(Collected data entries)
>>>>>

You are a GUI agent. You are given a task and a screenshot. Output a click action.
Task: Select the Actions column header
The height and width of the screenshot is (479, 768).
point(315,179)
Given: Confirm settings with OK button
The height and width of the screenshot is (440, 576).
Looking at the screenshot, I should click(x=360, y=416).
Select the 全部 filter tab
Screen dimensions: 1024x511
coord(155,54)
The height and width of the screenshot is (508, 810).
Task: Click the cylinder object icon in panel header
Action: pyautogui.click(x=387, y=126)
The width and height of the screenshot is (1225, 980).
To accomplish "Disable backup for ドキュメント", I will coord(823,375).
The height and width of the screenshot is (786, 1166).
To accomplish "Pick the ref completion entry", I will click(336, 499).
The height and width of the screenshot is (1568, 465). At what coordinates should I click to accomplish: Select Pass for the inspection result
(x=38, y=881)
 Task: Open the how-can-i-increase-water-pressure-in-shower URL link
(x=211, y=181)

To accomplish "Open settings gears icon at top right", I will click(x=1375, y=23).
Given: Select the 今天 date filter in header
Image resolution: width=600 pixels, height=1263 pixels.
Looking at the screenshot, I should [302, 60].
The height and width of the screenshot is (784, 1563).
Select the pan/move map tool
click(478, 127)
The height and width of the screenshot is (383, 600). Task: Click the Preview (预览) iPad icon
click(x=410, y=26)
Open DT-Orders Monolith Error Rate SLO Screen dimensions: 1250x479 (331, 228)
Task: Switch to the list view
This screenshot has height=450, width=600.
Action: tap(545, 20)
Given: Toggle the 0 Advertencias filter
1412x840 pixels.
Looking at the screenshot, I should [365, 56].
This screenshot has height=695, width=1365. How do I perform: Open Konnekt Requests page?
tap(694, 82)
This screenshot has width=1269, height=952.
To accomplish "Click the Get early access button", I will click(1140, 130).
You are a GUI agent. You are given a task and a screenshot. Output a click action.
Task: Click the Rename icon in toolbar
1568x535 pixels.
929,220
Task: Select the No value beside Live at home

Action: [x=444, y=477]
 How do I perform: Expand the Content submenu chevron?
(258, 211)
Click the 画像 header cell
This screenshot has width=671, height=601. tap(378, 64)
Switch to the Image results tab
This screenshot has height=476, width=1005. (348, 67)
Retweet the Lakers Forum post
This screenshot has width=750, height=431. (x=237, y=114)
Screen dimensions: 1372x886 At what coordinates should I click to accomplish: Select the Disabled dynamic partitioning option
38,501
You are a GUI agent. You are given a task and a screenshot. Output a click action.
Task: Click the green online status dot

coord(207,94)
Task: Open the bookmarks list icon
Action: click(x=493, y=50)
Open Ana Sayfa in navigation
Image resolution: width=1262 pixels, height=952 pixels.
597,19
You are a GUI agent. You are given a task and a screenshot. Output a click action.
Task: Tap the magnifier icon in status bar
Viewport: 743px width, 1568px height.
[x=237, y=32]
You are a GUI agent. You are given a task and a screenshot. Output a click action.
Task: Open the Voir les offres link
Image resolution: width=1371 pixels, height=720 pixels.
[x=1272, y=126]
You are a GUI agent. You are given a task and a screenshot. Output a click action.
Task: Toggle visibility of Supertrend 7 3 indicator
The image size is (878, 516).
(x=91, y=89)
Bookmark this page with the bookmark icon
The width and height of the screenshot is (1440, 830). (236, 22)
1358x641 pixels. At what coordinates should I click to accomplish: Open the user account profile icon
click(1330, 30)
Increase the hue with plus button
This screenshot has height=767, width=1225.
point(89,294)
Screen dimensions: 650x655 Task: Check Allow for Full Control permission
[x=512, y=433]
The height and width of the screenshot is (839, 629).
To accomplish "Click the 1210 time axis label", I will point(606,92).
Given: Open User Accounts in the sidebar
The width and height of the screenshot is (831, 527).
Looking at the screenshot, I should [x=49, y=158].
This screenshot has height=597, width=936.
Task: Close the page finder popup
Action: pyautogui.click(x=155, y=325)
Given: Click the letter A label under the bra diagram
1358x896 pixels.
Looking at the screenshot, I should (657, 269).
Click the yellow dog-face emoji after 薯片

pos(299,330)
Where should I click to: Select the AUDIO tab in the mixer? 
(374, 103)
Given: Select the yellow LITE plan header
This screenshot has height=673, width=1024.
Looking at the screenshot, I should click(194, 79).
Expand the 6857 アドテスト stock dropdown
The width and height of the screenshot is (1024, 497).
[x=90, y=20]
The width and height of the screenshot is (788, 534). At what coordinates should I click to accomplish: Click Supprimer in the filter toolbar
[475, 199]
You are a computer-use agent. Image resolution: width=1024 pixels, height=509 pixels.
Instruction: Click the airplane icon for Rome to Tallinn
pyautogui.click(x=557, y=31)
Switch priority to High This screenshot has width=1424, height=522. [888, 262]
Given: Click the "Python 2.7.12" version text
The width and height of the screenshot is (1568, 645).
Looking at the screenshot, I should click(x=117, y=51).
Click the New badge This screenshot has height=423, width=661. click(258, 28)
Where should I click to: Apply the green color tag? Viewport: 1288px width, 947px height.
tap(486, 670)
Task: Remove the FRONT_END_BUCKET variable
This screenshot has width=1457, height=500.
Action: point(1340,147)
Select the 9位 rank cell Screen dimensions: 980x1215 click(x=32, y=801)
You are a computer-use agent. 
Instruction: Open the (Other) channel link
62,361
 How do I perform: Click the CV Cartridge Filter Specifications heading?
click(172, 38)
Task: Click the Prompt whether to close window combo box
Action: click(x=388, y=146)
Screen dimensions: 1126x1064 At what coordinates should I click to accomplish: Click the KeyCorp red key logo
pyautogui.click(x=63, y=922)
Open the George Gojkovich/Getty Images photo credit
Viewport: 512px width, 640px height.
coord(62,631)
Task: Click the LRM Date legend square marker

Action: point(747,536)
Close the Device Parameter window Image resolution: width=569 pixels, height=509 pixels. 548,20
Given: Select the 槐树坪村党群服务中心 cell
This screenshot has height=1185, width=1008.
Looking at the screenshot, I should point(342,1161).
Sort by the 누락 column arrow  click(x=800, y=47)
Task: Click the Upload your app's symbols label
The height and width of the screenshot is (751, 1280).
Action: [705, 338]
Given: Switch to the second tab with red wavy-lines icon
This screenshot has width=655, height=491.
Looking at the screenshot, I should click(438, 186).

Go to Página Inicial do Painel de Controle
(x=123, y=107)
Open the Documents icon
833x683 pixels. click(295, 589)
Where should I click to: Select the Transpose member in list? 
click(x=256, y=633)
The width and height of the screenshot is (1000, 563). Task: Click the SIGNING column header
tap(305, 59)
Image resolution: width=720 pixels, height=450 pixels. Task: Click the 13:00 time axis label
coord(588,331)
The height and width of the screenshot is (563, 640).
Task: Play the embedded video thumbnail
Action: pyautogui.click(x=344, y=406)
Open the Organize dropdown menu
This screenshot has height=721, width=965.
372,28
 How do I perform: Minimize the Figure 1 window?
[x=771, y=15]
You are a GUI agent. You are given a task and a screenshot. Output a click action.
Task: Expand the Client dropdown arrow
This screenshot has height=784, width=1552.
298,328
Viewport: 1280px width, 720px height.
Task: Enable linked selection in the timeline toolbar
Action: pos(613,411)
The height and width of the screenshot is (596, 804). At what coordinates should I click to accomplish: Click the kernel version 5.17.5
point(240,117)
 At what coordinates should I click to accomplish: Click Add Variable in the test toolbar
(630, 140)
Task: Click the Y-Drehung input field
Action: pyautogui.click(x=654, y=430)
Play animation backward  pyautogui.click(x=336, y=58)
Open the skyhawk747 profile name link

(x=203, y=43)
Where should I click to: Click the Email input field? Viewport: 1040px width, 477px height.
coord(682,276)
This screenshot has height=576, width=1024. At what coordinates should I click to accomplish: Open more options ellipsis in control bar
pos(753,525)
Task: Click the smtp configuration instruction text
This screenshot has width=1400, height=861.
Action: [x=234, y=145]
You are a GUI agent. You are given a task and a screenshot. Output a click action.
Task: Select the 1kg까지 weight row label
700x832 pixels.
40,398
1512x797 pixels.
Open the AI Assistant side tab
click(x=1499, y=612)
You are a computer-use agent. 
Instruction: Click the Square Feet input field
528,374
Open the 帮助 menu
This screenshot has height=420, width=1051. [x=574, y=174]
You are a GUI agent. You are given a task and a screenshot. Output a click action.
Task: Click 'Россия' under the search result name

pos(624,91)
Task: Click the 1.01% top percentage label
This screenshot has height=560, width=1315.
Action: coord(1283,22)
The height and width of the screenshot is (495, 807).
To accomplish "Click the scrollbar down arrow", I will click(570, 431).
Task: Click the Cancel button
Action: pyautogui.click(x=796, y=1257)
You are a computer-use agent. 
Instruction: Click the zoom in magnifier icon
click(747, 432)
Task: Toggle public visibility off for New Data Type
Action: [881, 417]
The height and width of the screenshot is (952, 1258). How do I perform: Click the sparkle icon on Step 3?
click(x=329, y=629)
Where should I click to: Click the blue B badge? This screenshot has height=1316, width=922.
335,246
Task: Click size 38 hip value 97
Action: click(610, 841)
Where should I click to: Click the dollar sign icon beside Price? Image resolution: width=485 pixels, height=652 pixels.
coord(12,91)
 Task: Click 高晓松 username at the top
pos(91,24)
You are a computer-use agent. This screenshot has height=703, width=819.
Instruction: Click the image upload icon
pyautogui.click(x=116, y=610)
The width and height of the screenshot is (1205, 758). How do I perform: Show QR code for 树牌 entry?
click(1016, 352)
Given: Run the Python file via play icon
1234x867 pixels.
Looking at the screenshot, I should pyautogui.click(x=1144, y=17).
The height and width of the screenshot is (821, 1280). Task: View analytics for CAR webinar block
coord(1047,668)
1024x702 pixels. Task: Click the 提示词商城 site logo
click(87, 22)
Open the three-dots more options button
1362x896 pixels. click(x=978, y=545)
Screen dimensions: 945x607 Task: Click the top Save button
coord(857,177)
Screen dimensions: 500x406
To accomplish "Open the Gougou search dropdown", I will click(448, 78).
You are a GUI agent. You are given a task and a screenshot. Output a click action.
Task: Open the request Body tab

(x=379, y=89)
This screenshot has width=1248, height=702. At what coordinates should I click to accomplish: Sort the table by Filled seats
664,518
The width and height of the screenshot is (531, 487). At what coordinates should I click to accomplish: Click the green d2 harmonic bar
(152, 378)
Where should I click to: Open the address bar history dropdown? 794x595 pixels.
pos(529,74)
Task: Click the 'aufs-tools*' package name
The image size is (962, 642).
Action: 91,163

<<<<<

• ACTION ITEM: Would you print exactly the lines from the first line of the entries above through the line that has "Given: Confirm settings with OK button", both included, and stop there?

• RESPONSE FOR THIS EXERCISE:
You are a GUI agent. You are given a task and a screenshot. Output a click action.
Task: Select the Actions column header
The height and width of the screenshot is (479, 768).
point(315,179)
Given: Confirm settings with OK button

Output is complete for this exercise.